Numbers are crazy in diskstats plugin after reboot #426

toofishes · 2015-04-07T21:48:07Z

Both the monitoring server and the node are running Arch Linux, x86_64, munin version 2.0.25. This is after a node restart.

You can see pretty obviously in the graph below that things aren't acting right. This hasn't always been the case in the 2.0.X series, but I have noticed it for at least a little while doing this:

It looks like the problem is limited to the diskstats plugin? I see issues in these (screenshots of all above):

diskstats_iops
diskstats_utilization
diskstats_throughput

Not showing it:

iostat
if_, if_err_
forks
irqstats

ssm · 2015-04-07T21:50:48Z

"After a node restart", is "node" the machine running munin-node, or is it the "munin-node" program?

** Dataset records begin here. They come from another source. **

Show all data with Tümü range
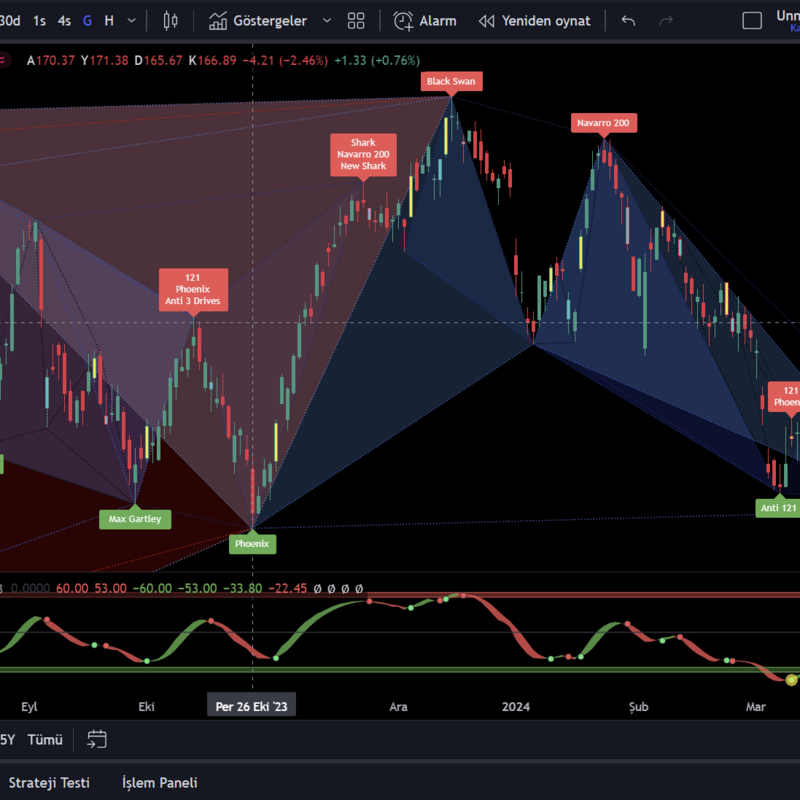Viewport: 800px width, 800px height. click(x=45, y=739)
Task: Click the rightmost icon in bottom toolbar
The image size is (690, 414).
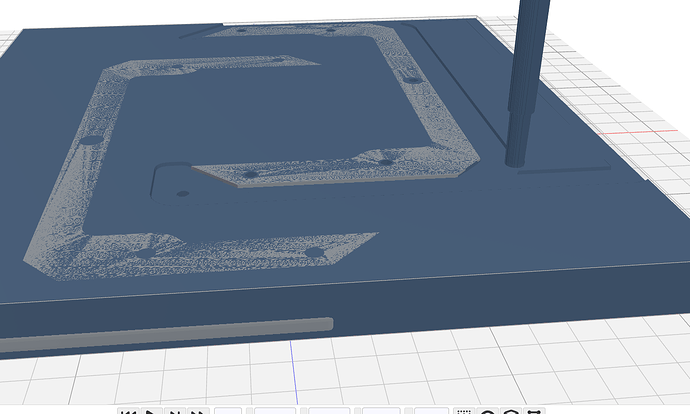Action: coord(534,411)
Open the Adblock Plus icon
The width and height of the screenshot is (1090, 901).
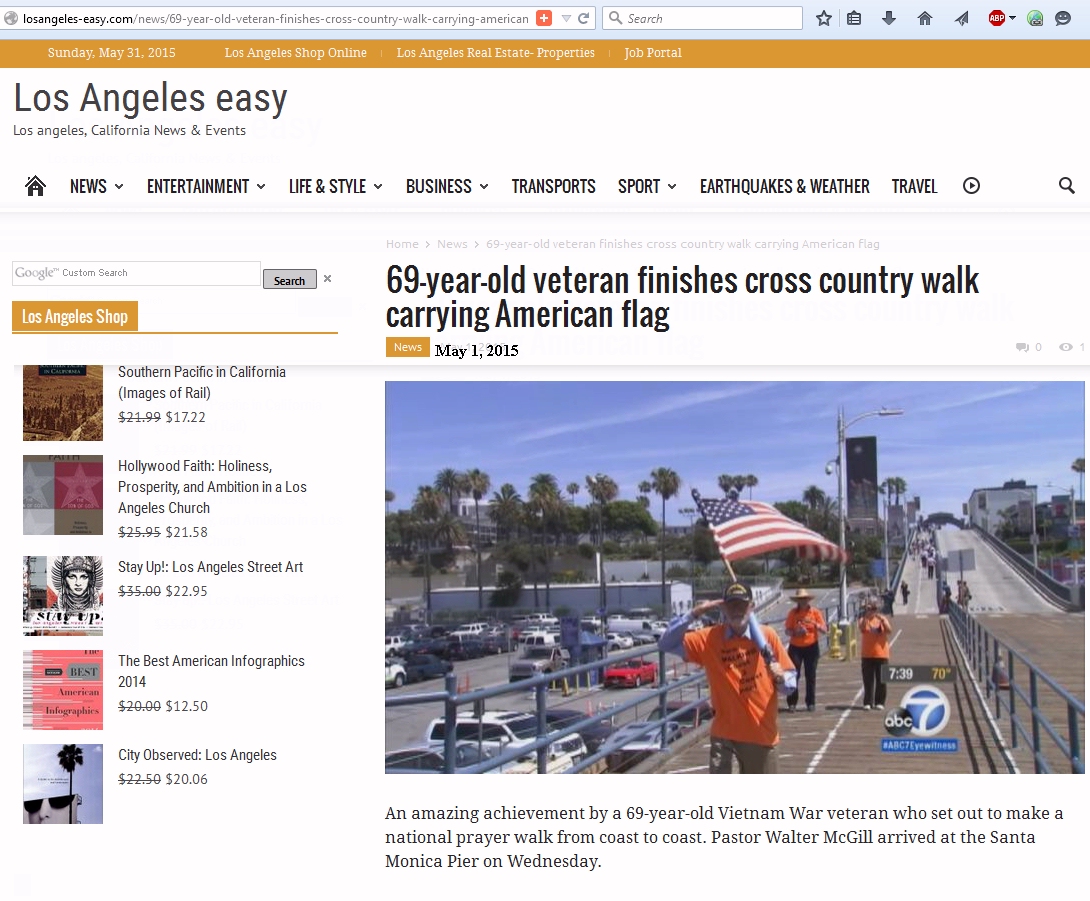(x=998, y=18)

toofishes · 2015-04-07T21:55:18Z

Machine restart. Restarting munin_node only doesn't seem to cause any issues.
I do notice that the diskstats plugin seems to be the only thing keeping data in /var/lib/munin/plugin-state/nobody/ on the host node machine, not sure if that helps or is just a red flag.
Let me know if dumps or anything from the RRD files themselves would be helpful too, or the plugin config, I'm happy to provide whatever needed.

ssm · 2015-04-07T22:21:06Z

It looks like a consequence of how the plugin reports its data.

When the machine boots, the disk IO counter resets. The plugin then reports wrong numbers to the munin master. This is visible as large spikes in the graphs.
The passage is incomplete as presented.